Figure 7. MAL2 regulates tumor antigen presentation via endocytosis.

(A) MAL2 is physically associated with HLA-A. MDA-MB-468 cells expressing flag-tagged MAL2 and HA-tagged HLA-A2 (HA-tagged GFP as negative control) were analyzed by co-IP and Western blotting using indicated antibodies. (B) MAL2 is physically associated with RAB7. MDA-MD-468 cells expressing flag-tagged MAL2 and HA-tagged RAB7 were analyzed as described in A. (C) MAL2 mediates the interaction of HLA-A and RAB7. MDA-MB-468 cells with different MAL2 expression levels were lysed and endogenous RAB7 was immunoprecipitated for Western blotting. (D) Illustration of MAL2 mutations on potential glycosylation sites. (E) Glycosylation of MAL2 is essential for the interaction of MAL2 with HLA-A. HA-tagged HLA-A2 and flag-tagged WT or mutant MAL2 were coexpressed in MDA-MD-468 cells.
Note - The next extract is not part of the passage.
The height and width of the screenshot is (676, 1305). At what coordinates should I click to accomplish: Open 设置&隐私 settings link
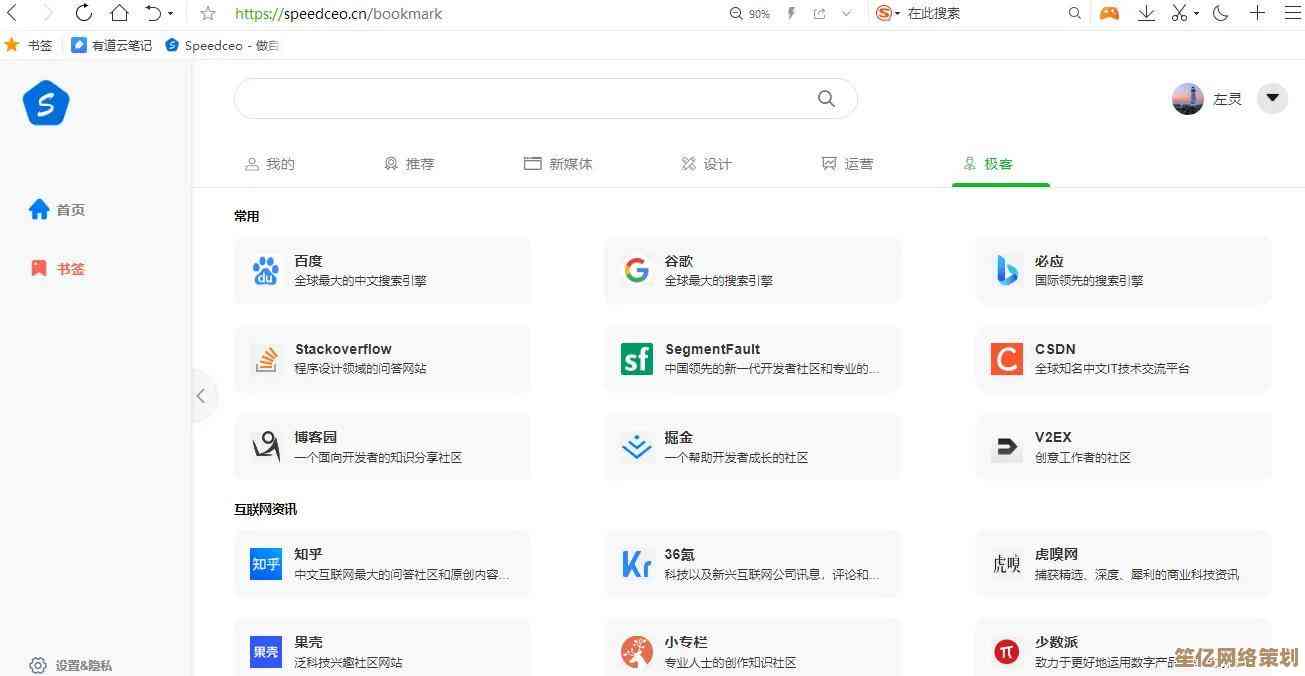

MAL2 was immunoprecipitated for Western blotting analysis. (F) WT but not unglycosylated MAL2 (4N->4A) regulates the presentation of human HLA on the cell membrane. MDA-MB-468 cells were transfected with control or MAL2 expression vectors and flow cytometry assay was applied to assess the presentation of HLA-A on the cell membrane. MFI scores are presented as mean ± SD of 3 independent experiments. (G) MAL2 regulates the interaction of HLA-A and RAB7 in MDA-MB-468 cells. Proximity ligation assay was applied, and fluorescence intensity scores are shown to indicate the extent of interaction. Red: colocalized HLA-A2 and RAB7 in situ; blue, DAPI for nucleus staining. (H) MAL2 regulates the endosome-mediated turnover of the MHC-I complex. Endosomes were isolated from MDA-MB-468 cells expressing different levels of MAL2, and then stained for HLA-A and RAB7 in flow cytometry assay. Quantitation data are presented as mean ± SD of 3 independent experiments. Statistical analyses in the figure were conducted using 1-way ANOVA test. *P < 0.05; **P < 0.01; ***P < 0.001.